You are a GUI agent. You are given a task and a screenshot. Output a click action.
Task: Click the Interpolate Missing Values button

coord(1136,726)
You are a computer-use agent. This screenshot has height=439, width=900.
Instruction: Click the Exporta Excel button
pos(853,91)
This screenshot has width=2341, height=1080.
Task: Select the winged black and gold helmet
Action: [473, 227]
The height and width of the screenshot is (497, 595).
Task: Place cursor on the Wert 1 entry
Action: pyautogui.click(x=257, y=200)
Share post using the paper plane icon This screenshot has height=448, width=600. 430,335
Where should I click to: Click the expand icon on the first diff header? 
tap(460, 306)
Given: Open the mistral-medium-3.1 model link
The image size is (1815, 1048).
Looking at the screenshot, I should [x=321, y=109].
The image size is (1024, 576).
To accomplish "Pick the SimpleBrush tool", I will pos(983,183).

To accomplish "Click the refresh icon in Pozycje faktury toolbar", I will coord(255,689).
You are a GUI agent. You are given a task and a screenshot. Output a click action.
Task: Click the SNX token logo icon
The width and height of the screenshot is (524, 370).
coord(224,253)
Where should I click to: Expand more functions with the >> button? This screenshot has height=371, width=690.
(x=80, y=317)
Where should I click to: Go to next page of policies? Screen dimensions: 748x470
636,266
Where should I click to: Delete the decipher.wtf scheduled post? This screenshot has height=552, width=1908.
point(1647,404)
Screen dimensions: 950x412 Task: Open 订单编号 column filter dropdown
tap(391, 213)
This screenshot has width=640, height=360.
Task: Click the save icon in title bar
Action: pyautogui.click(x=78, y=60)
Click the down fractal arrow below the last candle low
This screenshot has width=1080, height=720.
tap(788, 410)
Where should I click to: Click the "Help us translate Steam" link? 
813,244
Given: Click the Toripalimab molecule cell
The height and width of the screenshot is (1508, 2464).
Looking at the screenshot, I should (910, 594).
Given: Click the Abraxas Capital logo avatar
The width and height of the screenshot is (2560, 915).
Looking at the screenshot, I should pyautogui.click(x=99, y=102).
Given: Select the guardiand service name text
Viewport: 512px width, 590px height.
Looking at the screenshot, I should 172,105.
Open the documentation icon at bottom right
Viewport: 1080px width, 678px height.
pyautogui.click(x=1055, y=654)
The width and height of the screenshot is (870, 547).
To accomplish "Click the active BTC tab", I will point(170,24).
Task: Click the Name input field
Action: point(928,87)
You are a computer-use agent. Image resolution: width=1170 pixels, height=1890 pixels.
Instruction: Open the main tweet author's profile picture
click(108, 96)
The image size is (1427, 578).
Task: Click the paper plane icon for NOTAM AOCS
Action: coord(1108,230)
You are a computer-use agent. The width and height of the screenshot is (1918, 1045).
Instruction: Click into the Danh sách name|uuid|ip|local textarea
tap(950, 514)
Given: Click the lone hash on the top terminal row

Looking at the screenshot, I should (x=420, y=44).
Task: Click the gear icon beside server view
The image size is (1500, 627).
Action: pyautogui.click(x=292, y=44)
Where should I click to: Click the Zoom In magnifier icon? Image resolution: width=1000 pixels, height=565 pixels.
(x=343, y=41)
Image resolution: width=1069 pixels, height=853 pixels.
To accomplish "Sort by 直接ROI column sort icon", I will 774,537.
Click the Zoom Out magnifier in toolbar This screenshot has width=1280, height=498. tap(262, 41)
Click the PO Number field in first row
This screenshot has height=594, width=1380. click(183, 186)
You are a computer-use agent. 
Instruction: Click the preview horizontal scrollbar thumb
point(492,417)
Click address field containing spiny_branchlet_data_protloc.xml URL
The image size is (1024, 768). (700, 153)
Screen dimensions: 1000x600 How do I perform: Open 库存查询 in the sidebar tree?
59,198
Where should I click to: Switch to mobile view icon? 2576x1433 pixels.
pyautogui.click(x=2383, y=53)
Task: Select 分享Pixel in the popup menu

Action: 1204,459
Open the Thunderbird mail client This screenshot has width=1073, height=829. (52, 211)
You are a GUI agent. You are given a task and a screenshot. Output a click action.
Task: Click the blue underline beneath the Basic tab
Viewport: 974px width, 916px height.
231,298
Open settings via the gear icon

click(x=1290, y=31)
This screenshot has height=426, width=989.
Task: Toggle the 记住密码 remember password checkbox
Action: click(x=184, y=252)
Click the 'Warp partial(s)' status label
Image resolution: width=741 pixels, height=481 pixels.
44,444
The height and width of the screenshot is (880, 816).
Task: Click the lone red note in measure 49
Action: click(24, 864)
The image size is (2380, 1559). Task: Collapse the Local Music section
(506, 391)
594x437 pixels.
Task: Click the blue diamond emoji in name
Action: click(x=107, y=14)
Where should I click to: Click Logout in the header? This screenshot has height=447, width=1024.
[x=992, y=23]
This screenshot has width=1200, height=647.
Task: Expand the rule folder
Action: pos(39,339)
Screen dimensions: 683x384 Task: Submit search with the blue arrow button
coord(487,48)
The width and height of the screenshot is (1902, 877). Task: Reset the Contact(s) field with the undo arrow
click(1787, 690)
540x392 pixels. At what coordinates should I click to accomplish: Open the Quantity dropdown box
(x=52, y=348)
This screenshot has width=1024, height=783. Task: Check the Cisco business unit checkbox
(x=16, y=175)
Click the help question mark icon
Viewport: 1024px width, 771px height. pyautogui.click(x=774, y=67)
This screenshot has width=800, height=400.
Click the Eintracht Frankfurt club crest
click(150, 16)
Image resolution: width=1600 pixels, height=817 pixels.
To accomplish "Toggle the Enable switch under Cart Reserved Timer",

■ **YOUR GOAL**: Reproduce each line above exactly.

■ **TASK SOLUTION**:
You are a GUI agent. You are given a task and a screenshot. Output a click action.
Task: Click the Interpolate Missing Values button

coord(1136,726)
You are a computer-use agent. This screenshot has height=439, width=900.
Instruction: Click the Exporta Excel button
pos(853,91)
This screenshot has width=2341, height=1080.
Task: Select the winged black and gold helmet
Action: [473, 227]
The height and width of the screenshot is (497, 595).
Task: Place cursor on the Wert 1 entry
Action: pyautogui.click(x=257, y=200)
Share post using the paper plane icon This screenshot has height=448, width=600. 430,335
Where should I click to: Click the expand icon on the first diff header? 
tap(460, 306)
Given: Open the mistral-medium-3.1 model link
The image size is (1815, 1048).
Looking at the screenshot, I should [x=321, y=109].
The image size is (1024, 576).
To accomplish "Pick the SimpleBrush tool", I will pos(983,183).

To accomplish "Click the refresh icon in Pozycje faktury toolbar", I will coord(255,689).
You are a GUI agent. You are given a task and a screenshot. Output a click action.
Task: Click the SNX token logo icon
The width and height of the screenshot is (524, 370).
coord(224,253)
Where should I click to: Expand more functions with the >> button? This screenshot has height=371, width=690.
(x=80, y=317)
Where should I click to: Go to next page of policies? Screen dimensions: 748x470
636,266
Where should I click to: Delete the decipher.wtf scheduled post? This screenshot has height=552, width=1908.
point(1647,404)
Screen dimensions: 950x412 Task: Open 订单编号 column filter dropdown
tap(391, 213)
This screenshot has width=640, height=360.
Task: Click the save icon in title bar
Action: pyautogui.click(x=78, y=60)
Click the down fractal arrow below the last candle low
This screenshot has width=1080, height=720.
tap(788, 410)
Where should I click to: Click the "Help us translate Steam" link? 
813,244
Given: Click the Toripalimab molecule cell
The height and width of the screenshot is (1508, 2464).
Looking at the screenshot, I should (910, 594).
Given: Click the Abraxas Capital logo avatar
The width and height of the screenshot is (2560, 915).
Looking at the screenshot, I should pyautogui.click(x=99, y=102).
Given: Select the guardiand service name text
Viewport: 512px width, 590px height.
Looking at the screenshot, I should 172,105.
Open the documentation icon at bottom right
Viewport: 1080px width, 678px height.
pyautogui.click(x=1055, y=654)
The width and height of the screenshot is (870, 547).
To accomplish "Click the active BTC tab", I will point(170,24).
Task: Click the Name input field
Action: point(928,87)
You are a computer-use agent. Image resolution: width=1170 pixels, height=1890 pixels.
Instruction: Open the main tweet author's profile picture
click(108, 96)
The image size is (1427, 578).
Task: Click the paper plane icon for NOTAM AOCS
Action: coord(1108,230)
You are a computer-use agent. The width and height of the screenshot is (1918, 1045).
Instruction: Click into the Danh sách name|uuid|ip|local textarea
tap(950, 514)
Given: Click the lone hash on the top terminal row

Looking at the screenshot, I should (x=420, y=44).
Task: Click the gear icon beside server view
The image size is (1500, 627).
Action: pyautogui.click(x=292, y=44)
Where should I click to: Click the Zoom In magnifier icon? Image resolution: width=1000 pixels, height=565 pixels.
(x=343, y=41)
Image resolution: width=1069 pixels, height=853 pixels.
To accomplish "Sort by 直接ROI column sort icon", I will 774,537.
Click the Zoom Out magnifier in toolbar This screenshot has width=1280, height=498. tap(262, 41)
Click the PO Number field in first row
This screenshot has height=594, width=1380. click(183, 186)
You are a computer-use agent. 
Instruction: Click the preview horizontal scrollbar thumb
point(492,417)
Click address field containing spiny_branchlet_data_protloc.xml URL
The image size is (1024, 768). (700, 153)
Screen dimensions: 1000x600 How do I perform: Open 库存查询 in the sidebar tree?
59,198
Where should I click to: Switch to mobile view icon? 2576x1433 pixels.
pyautogui.click(x=2383, y=53)
Task: Select 分享Pixel in the popup menu

Action: 1204,459
Open the Thunderbird mail client This screenshot has width=1073, height=829. (52, 211)
You are a GUI agent. You are given a task and a screenshot. Output a click action.
Task: Click the blue underline beneath the Basic tab
Viewport: 974px width, 916px height.
231,298
Open settings via the gear icon

click(x=1290, y=31)
This screenshot has height=426, width=989.
Task: Toggle the 记住密码 remember password checkbox
Action: click(x=184, y=252)
Click the 'Warp partial(s)' status label
Image resolution: width=741 pixels, height=481 pixels.
44,444
The height and width of the screenshot is (880, 816).
Task: Click the lone red note in measure 49
Action: click(24, 864)
The image size is (2380, 1559). Task: Collapse the Local Music section
(506, 391)
594x437 pixels.
Task: Click the blue diamond emoji in name
Action: click(x=107, y=14)
Where should I click to: Click Logout in the header? This screenshot has height=447, width=1024.
[x=992, y=23]
This screenshot has width=1200, height=647.
Task: Expand the rule folder
Action: pos(39,339)
Screen dimensions: 683x384 Task: Submit search with the blue arrow button
coord(487,48)
The width and height of the screenshot is (1902, 877). Task: Reset the Contact(s) field with the undo arrow
click(1787, 690)
540x392 pixels. At what coordinates should I click to accomplish: Open the Quantity dropdown box
(x=52, y=348)
This screenshot has width=1024, height=783. Task: Check the Cisco business unit checkbox
(x=16, y=175)
Click the help question mark icon
Viewport: 1024px width, 771px height. pyautogui.click(x=774, y=67)
This screenshot has width=800, height=400.
Click the Eintracht Frankfurt club crest
click(150, 16)
Image resolution: width=1600 pixels, height=817 pixels.
To accomplish "Toggle the Enable switch under Cart Reserved Timer",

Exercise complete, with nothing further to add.